Apesar de ser aparentemente paradoxal, os tributaristas considera saudável o fato de empresas controladas pela União contestarem tributos arrecadados pelo próprio governo federal.
O advogado Paulo Vaz, do escritório Levy & Salomão, lembra que a iniciativa da Petrobras de levar o assunto aos tribunais ocorreu logo depois que a votação da cobrança de PIS e Cofins sobre receitas financeiras ficou com quadro mais favorável aos contribuintes no Supremo Tribunal Federal (STF).
O assunto estava em julgamento no STF com três votos favoráveis ao governo federal. Num julgamento de maio, a situação ficou bem mais favorável aos contribuintes com uma virada de cinco votos favoráveis aos contribuintes contra os mesmos três votos anteriores para o governo. O julgamento não terminou e ainda não teve prosseguimento, mas os votos favoráveis às empresas estimularam a entrada de novas ações judiciais. A Petrobras engrossou esse movimento e entrou com sua ação em junho. "A companhia foi ágil e mostrou eficiência ao partir para um questionamento logo que o quadro da discussão tornou-se mais favorável às empresas", diz Vaz.
Em seu balanço, a Petrobras informa que considera inconstitucional o dispositivo legal que instituiu a cobrança do PIS e da Cofins sobre receitas financeiras. O valor em jogo - de R$ 1,4 bilhão - não está contabilizado no resultado porque o assunto ainda está sendo discutido judicialmente.

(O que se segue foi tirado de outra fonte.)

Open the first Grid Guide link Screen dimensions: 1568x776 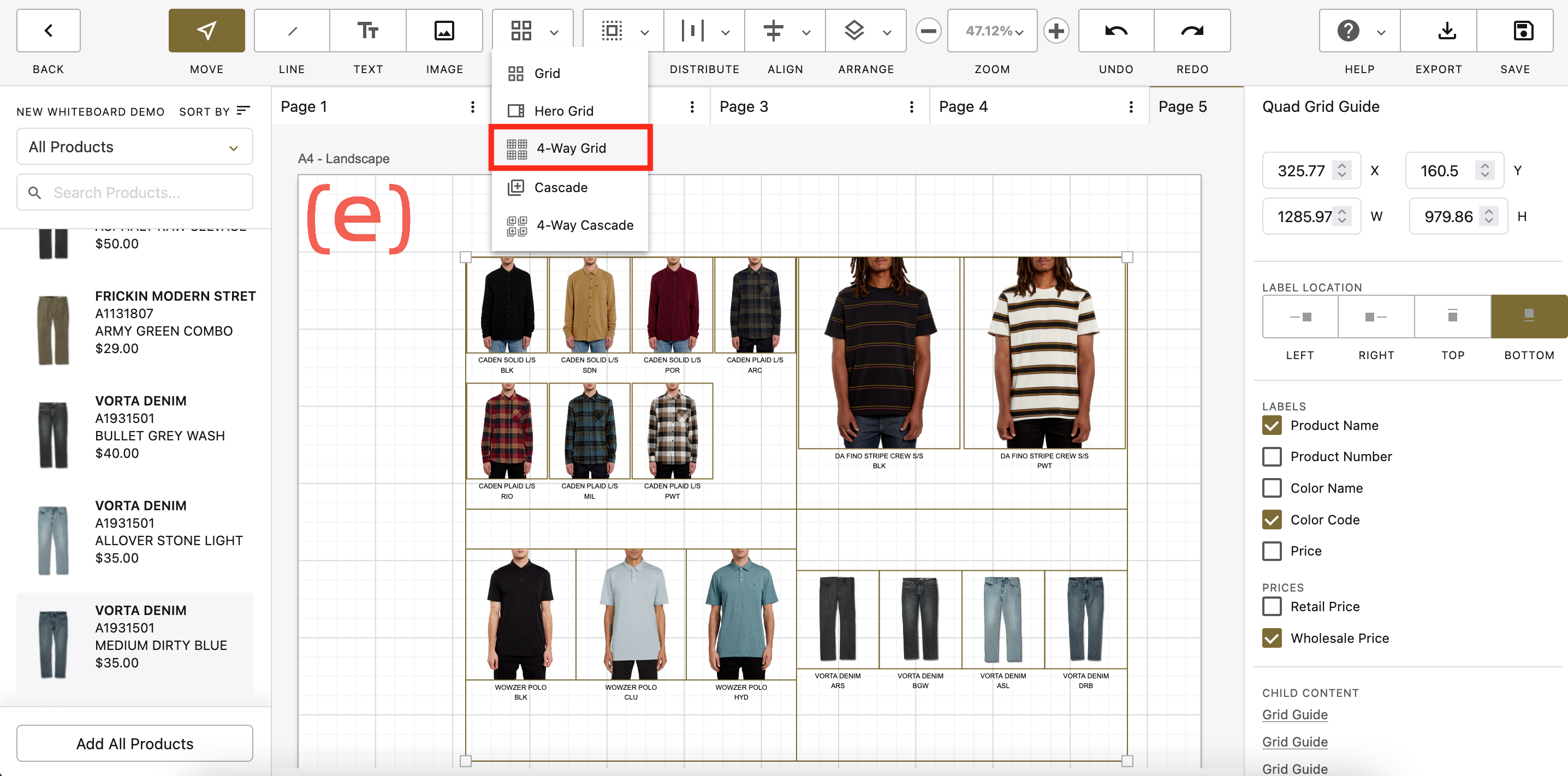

O tributarista Plínio Marafon, sócio do Braga & Marafon, diz que a iniciativa de questionar tributos federais, nos dois casos, revela a busca do melhor resultado para todos os interessados nas duas companhias. "É preciso lembrar que nem o Banco do Brasil nem a Petrobras pertencem integralmente à União. Além do controlador, as duas companhias possuem acionistas minoritários e ações em bolsa", argumenta Marafon. "Se a análise é de que houve um pagamento de tributos considerado inconstitucional, a decisão não deve atender apenas ao controlador, que é a União, mas também aos demais acionistas, sob pena de haver conflito de interesses ou abuso de poder de controlador." Procurados, a Petrobras e o Banco do Brasil não se manifestaram.